A retreat from the Apple credit card would effectively end Goldman Sachs’s consumer-lending business.

Photo: David Paul Morris/Bloomberg News

Goldman Sachs Group is trying to end its partnership with Apple.

The Wall Street firm is in talks with American Express to take over its Apple credit card and other ventures with the tech giant, according to people familiar with the matter.

Goldman went public with plans to scale back its consumer business late last year, but it appeared committed to the Apple relationship. The bank recently extended the partnership through the end of the decade, agreed to support Apple’s “buy now, pay later” offering and launched a bank account with the tech company.

Now it is in talks to offload those businesses and its credit-card partnership to Amex, according to people familiar with the discussions. Goldman has also discussed transferring its card partnership with General Motors to Amex or another issuer, some of the people said.

A deal with Amex isn’t imminent or assured, people familiar with the conversations said, and it could take a while to transfer the partnership in any case. Apple would have to agree to a transfer. The tech company is aware of the talks, which have been ongoing for months, the people said.

A retreat from Apple and credit cards would effectively end Goldman’s consumer-lending business. The bank has already stopped issuing personal loans, and it is trying to sell GreenSky, the home-improvement lender it bought just last year.

Exiting the Apple partnership would also seal the fate of Goldman’s grand plans to become a full-service bank. Goldman, a firm best known for dominating the Wall Street businesses of investment banking and trading, first made a play for Main Street with its Marcus high-yield savings account in 2016. Three years later, it expanded into credit cards with its splashy Apple partnership. Goldman reached a deal for GreenSky in late 2021 and closed on the purchase early last year.

Goldman quickly became a presence in the bidding wars for co-branded credit-card deals, long the territory of megabanks like JPMorgan Chase and Citigroup that have giant consumer arms.

That changed when Goldman decided to scale back its consumer ambitions late last year following an internal review. Goldman ended talks with T-Mobile

to launch a credit card and stepped away from bidding on new programs, The Wall Street Journal reported in February. A few months later, Goldman said it would look for a buyer for GreenSky.
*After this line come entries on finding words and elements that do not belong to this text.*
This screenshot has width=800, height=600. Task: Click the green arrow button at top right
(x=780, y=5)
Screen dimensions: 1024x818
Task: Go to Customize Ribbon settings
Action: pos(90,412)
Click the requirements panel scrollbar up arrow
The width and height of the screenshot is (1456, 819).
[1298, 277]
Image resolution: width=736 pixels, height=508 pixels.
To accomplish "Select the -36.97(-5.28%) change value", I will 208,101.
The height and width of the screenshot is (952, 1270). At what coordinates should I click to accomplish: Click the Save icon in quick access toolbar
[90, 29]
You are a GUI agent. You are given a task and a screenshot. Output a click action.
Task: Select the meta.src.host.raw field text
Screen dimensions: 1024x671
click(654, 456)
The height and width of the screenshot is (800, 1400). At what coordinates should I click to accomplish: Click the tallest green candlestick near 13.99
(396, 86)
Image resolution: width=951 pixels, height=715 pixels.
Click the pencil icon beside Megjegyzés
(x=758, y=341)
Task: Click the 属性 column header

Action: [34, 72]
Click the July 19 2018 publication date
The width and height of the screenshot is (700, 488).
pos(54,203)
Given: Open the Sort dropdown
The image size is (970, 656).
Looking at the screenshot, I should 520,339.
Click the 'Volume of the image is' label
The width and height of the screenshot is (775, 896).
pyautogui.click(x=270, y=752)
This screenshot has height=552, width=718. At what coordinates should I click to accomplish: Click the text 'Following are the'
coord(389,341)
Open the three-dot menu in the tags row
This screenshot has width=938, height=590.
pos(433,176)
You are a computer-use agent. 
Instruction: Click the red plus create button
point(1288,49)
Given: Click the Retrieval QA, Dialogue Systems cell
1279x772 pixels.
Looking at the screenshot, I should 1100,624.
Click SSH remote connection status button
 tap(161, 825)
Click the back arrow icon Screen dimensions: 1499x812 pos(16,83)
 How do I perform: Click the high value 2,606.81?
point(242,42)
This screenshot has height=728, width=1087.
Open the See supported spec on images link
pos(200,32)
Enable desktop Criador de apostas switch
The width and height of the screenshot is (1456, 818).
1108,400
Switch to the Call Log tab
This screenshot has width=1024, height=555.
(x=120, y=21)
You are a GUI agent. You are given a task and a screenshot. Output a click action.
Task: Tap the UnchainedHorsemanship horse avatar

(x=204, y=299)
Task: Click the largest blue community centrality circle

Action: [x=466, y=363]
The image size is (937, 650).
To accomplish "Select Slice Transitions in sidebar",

Still, Goldman stayed close to Apple. On a call with analysts in October, Chief Executive David Solomon talked up the relationship after announcing the bank’s broader retreat from full-service consumer banking.

“It’s a very, very strong partnership where there’s a lot of opportunity,” Solomon said at the time. The bank launched a savings account with Apple in April.

Solomon has fielded a lot of internal criticism for presiding over the costly consumer foray. In January, Goldman disclosed that it had lost about $3 billion on the consumer-lending push since 2020.

Should Goldman get out of the credit-card business and sell GreenSky, its consumer business would be reduced to its original product: the Marcus savings account.

The bank has said it has no plans to stop taking consumer deposits.